It's been rumoured that Alexander L. Belikoff said:
> I've been thinking a lot recently about a way of doing such things
> right. Now it seems to me the right approach would be splitting the
> application by two distinct parts: and engine and "clients".
> 
> Here by an "engine" I don't mean just Linas's API for accounts
> management. Instead, I mean something like a server, which manages
> accounts. This server knows about file (or database) I/O, it knows
> nothing about GUI, it doesn't care about WWW, and it supports a set of
> high-level API via sockets. 

Yup. Exactly.  
Question: What's the "high-level API over sockets"?
Wrong Answer: Invent one ...
The clue: Well, IIOP is a general-purpose tcpip-based transport
protocol ... and there's this nifty code called "IDL stub generator"
to translate from the API you define, to IIOP, and back again in the 
other direction.  You just write the API, and the engine behind it, 
and the network stuff is automatic ... this magic technology is 
called "corba". 

> Ideally, it should allow loading shared
> modules w/ encryption, database I/O and additional import/export
> facilities.

By private email, someone wrote to state that they've almost finished 
a little encryption engine for the file format...

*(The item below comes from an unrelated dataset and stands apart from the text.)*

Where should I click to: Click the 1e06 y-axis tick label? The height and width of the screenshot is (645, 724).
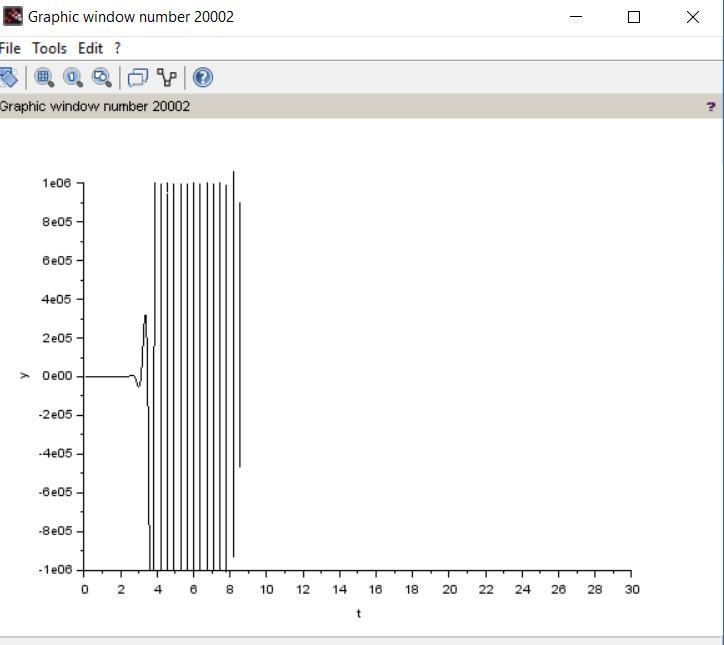click(x=57, y=183)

> Once this is done, it'll be relatively easy to create clients using
> various GUI kits - all of them will use the same API.

Yes ... but it turns out that creating the gui kits are more than half the
work.  For example, the engine today is maybe 1/4th of the total, and
that's not couting the "free" lines of code in Xbae, or XmHTML, (or PHP-3)
each one of which is bigger than all of gnucash combined.